_Requirement_: When you reach the line that contains "Given: Like the tweet with 335 likes" below, transcribe it and each line after it word for word to the end of the records, omitting pictures.
─── Dataset entries ───
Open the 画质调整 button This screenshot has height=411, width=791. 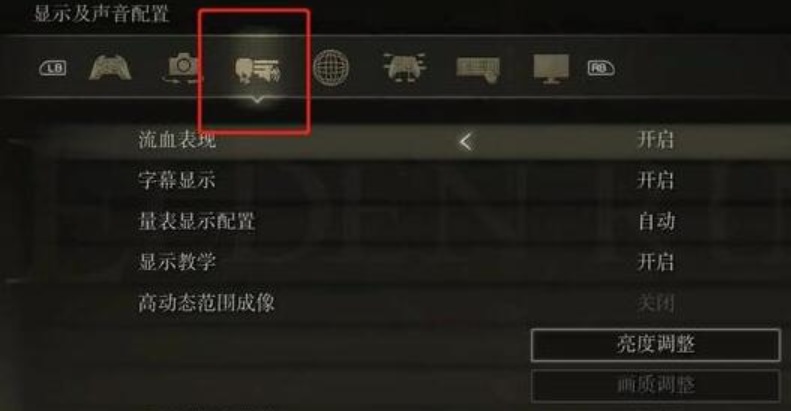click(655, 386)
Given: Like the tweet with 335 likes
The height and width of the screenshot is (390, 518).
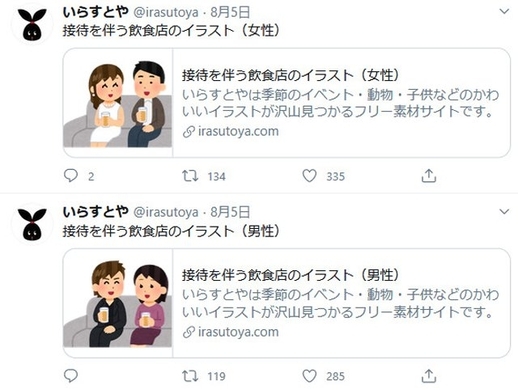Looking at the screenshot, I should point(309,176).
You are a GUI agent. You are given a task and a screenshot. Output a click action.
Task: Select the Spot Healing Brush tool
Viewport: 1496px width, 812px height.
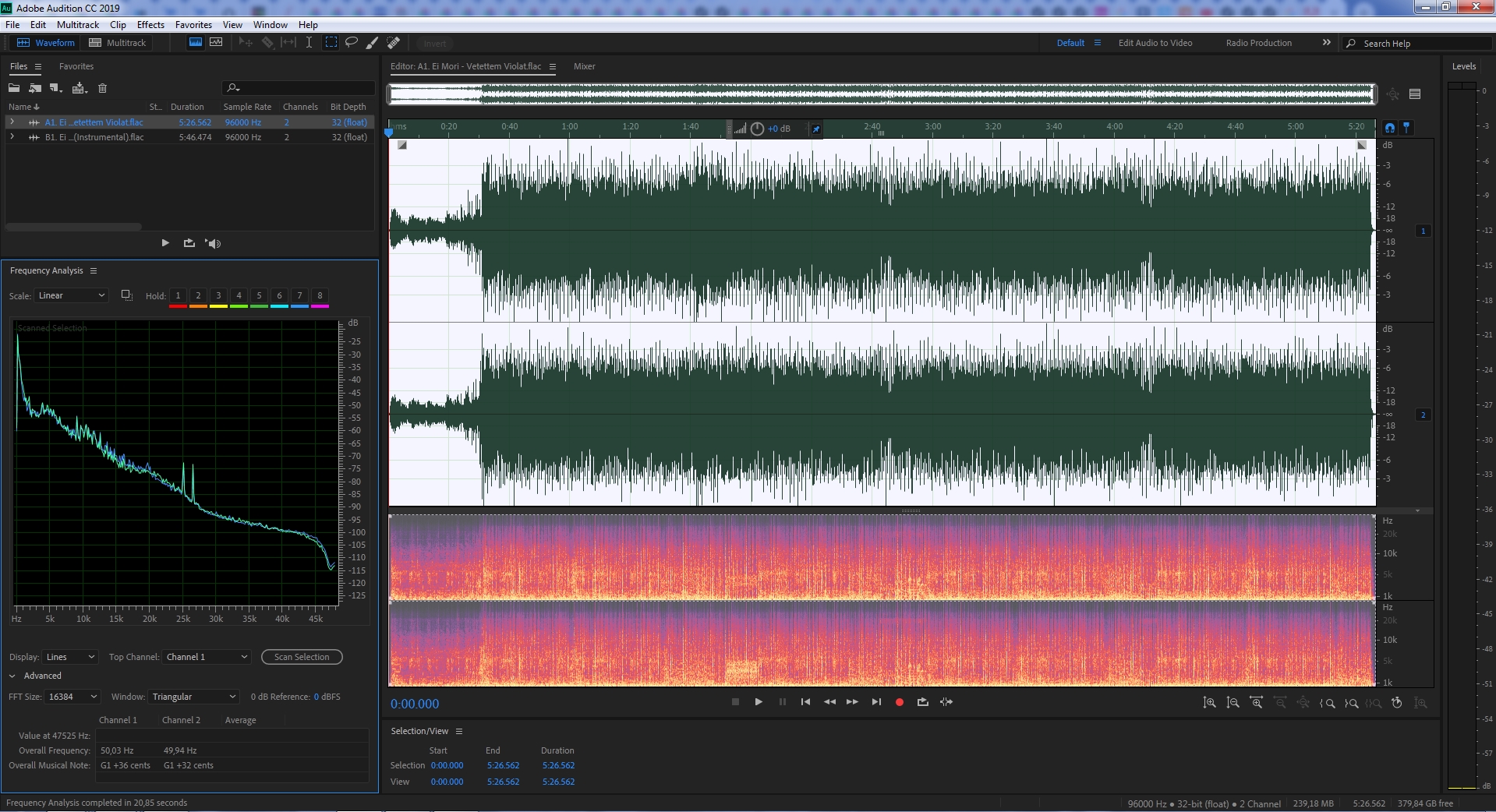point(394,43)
───
_Solved exercise_:
Given: Like the tweet with 335 likes
The height and width of the screenshot is (390, 518).
Looking at the screenshot, I should point(309,176).
You are a GUI agent. You are given a task and a screenshot. Output a click action.
Task: Select the Spot Healing Brush tool
Viewport: 1496px width, 812px height.
point(394,43)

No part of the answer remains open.